(Saved data entries)
== Segment start ==
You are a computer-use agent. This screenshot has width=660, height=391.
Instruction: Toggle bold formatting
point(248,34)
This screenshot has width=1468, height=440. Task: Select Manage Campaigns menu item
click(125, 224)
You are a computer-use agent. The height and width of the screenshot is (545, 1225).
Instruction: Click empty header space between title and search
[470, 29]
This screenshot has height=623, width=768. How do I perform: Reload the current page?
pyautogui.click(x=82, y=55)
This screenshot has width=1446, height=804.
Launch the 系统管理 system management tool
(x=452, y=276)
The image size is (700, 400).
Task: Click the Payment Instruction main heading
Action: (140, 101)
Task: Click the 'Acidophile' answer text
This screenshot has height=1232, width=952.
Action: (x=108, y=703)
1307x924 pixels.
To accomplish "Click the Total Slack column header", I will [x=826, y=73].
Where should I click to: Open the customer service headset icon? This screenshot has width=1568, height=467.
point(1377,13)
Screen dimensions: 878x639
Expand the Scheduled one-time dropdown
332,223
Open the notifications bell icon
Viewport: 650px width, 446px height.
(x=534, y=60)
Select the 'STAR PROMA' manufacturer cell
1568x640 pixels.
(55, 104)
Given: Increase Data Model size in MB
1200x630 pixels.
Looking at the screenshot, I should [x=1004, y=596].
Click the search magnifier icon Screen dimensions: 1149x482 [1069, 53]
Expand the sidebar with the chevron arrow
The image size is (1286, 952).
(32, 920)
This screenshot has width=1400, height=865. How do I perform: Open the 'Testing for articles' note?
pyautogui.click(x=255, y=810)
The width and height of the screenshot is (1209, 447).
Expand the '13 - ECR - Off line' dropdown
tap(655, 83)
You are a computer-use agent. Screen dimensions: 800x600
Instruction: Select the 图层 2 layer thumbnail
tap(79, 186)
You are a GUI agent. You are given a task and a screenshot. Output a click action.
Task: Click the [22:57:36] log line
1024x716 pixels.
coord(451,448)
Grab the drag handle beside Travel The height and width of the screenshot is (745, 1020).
== Segment end ==
What is being asked: Your task is to copy every entry above, exactly as written.

Written answer:
You are a computer-use agent. This screenshot has width=660, height=391.
Instruction: Toggle bold formatting
point(248,34)
This screenshot has width=1468, height=440. Task: Select Manage Campaigns menu item
click(125, 224)
You are a computer-use agent. The height and width of the screenshot is (545, 1225).
Instruction: Click empty header space between title and search
[470, 29]
This screenshot has height=623, width=768. How do I perform: Reload the current page?
pyautogui.click(x=82, y=55)
This screenshot has width=1446, height=804.
Launch the 系统管理 system management tool
(x=452, y=276)
The image size is (700, 400).
Task: Click the Payment Instruction main heading
Action: (140, 101)
Task: Click the 'Acidophile' answer text
This screenshot has height=1232, width=952.
Action: (x=108, y=703)
1307x924 pixels.
To accomplish "Click the Total Slack column header", I will [x=826, y=73].
Where should I click to: Open the customer service headset icon? This screenshot has width=1568, height=467.
point(1377,13)
Screen dimensions: 878x639
Expand the Scheduled one-time dropdown
332,223
Open the notifications bell icon
Viewport: 650px width, 446px height.
(x=534, y=60)
Select the 'STAR PROMA' manufacturer cell
1568x640 pixels.
(55, 104)
Given: Increase Data Model size in MB
1200x630 pixels.
Looking at the screenshot, I should [x=1004, y=596].
Click the search magnifier icon Screen dimensions: 1149x482 [1069, 53]
Expand the sidebar with the chevron arrow
The image size is (1286, 952).
(32, 920)
This screenshot has width=1400, height=865. How do I perform: Open the 'Testing for articles' note?
pyautogui.click(x=255, y=810)
The width and height of the screenshot is (1209, 447).
Expand the '13 - ECR - Off line' dropdown
tap(655, 83)
You are a computer-use agent. Screen dimensions: 800x600
Instruction: Select the 图层 2 layer thumbnail
tap(79, 186)
You are a GUI agent. You are given a task and a screenshot. Output a click action.
Task: Click the [22:57:36] log line
1024x716 pixels.
coord(451,448)
Grab the drag handle beside Travel The height and width of the screenshot is (745, 1020).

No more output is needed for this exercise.